NRPE: Automatic restart of multiple services

Posted: Wed Jul 08, 2015 3:08 pm
by mhixson2
I have followed this guide to successfully restart a Windows service if it stops using an event handler and NRPE check_service.

I have successfully defined a check_service to monitor several windows services in one service definition by adding several services in the service=[service name] argument (i.e. service=[service1] service=[service2] service=[service3], etc.). This has worked well in my testing.

I'm trying to get them working together on the same service, but I can't quite get it. I think the hang up is in the service setup > Misc Settings tab > Manage Variable Definitions. The guide has you define the one service you want the event handler to restart if it stops/reaches a critical state. Is there any way to define multiple? Does the script needs adjusted? Or is there a different way to achieve this?

Thanks

EDIT = clarified this is for a Windows host using NRPE

Re: NRPE: Automatic restart of multiple services

Posted: Wed Jul 08, 2015 3:38 pm
by ssax
You should be able to use the attached script I whipped up for you and set _SERVICE to a comma separated list of services like:

Code: Select all

process1,process2,process3
multi_service_restart.zip

Re: NRPE: Automatic restart of multiple services

Posted: Wed Jul 08, 2015 4:01 pm
by mhixson2
Thanks!

Works awesome but doesn't seem to handle service names with spaces. Do you know how to escape those spaces?

Re: NRPE: Automatic restart of multiple services

Posted: Wed Jul 08, 2015 4:40 pm
by abrist
Try wrapping all instances of %%F with quotes:

Code: Select all

@echo off
SET SERVICES=%1

:: Loop through services and restart them
:LOOP
 FOR /F "tokens=1,* delims=," "%%F" IN (%SERVICES%) DO (
net stop "%%F"
net start "%%F"
SET SERVICES="%%G"
GOTO LOOP
)

@exit 0
[/s]
Don't actually.

Re: NRPE: Automatic restart of multiple services

Posted: Thu Jul 09, 2015 10:55 am
by mhixson2
Hmm... looks like adding the quotes is causing an error.

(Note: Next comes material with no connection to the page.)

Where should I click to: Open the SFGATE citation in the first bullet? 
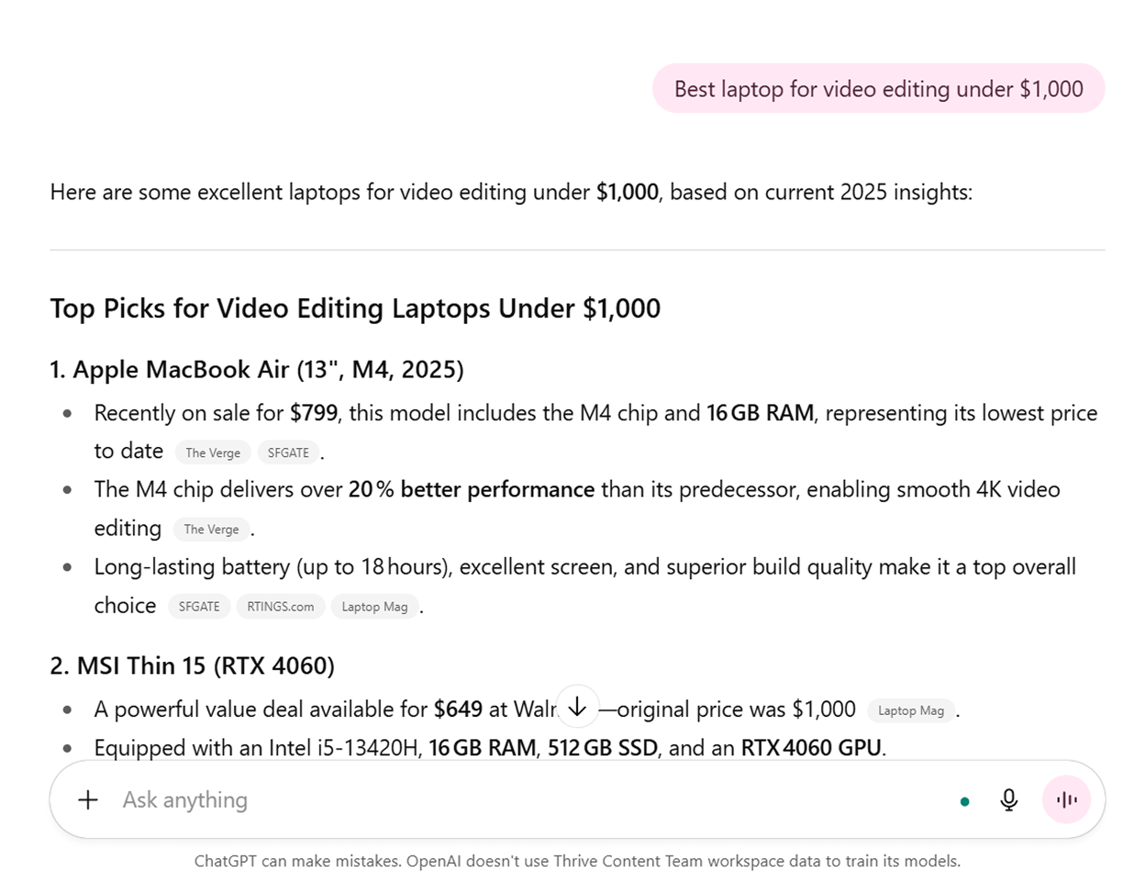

I have dialed everything back to one service with no spaces to confirm everything is operational. On the Nagios server, I run this command from the libexec directory ./check_nrpe -H [host] -p 5666 -c restart_service -a Spooler and it returns error The command (restart_service) returned an invalid return code: 255|.

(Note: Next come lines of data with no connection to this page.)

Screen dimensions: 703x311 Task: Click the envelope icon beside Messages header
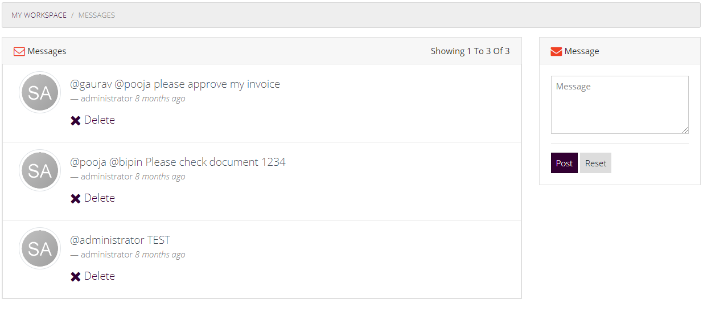coord(19,51)
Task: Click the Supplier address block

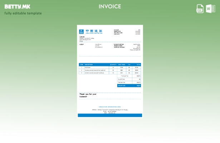Action: (x=87, y=39)
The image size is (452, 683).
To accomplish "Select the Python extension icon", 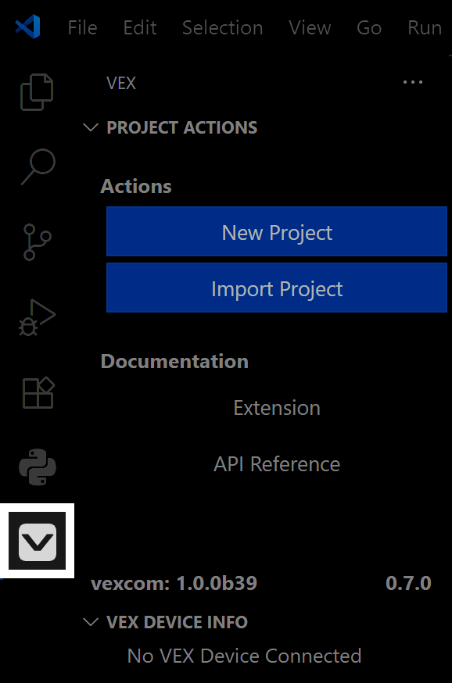I will tap(36, 467).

If I revert the batch script to have no quotes, it works fine.

BTW... this is awesome
VI VI VI - The editor of the Beast!

Re: NRPE: Automatic restart of multiple services

Posted: Thu Jul 09, 2015 11:10 am
by abrist
My bad, let me pull in [someone] who is a Batch A** mutha!

Re: NRPE: Automatic restart of multiple services

Posted: Thu Jul 09, 2015 11:14 am
by tmcdonald
Personally, I would do this in powershell instead so you can leverage things like echoargs:

http://stackoverflow.com/questions/1673 ... and-quotes

Re: NRPE: Automatic restart of multiple services

Posted: Thu Jul 09, 2015 11:26 am
by ssax
abrist's code was right, validated with mine, here is the updated version:
multi_service_restart.zip
Please try the attached file and post the full output of any errors that you get so that we can troubleshoot further.

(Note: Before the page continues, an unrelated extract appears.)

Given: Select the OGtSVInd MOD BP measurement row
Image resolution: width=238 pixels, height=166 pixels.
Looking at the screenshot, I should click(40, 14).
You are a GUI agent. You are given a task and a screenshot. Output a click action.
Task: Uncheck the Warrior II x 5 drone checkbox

Re: NRPE: Automatic restart of multiple services

Posted: Fri Jul 10, 2015 8:49 am
by mhixson2
Awesome, thanks guys.

The last script posted is doing the trick. I had to enclose the spacey service name in single quotes in the service definition (service='spacey service name') and double quotes in the variable definition ("spacey service name",otherservice,otherservice,etc.).

Looking at the script and analyzing the behavior on the server when a service is being auto-restarted, I see that it's actually restarting every service in the list when one fails. Unfortunately, this isn't going to work for us. Is it possible to set up logic in the batch to only restart the affected service? If not, can I get some help me with setting that up in powershell?

Thanks!

Re: NRPE: Automatic restart of multiple services

Posted: Fri Jul 10, 2015 9:11 am
by ssax
We should be able to tweak the command and/or the .sh script to parse the output to determine which one needs to be restarted.

Please post the full check (and the output) that you are running initially to check the services so I can see if it has what we need.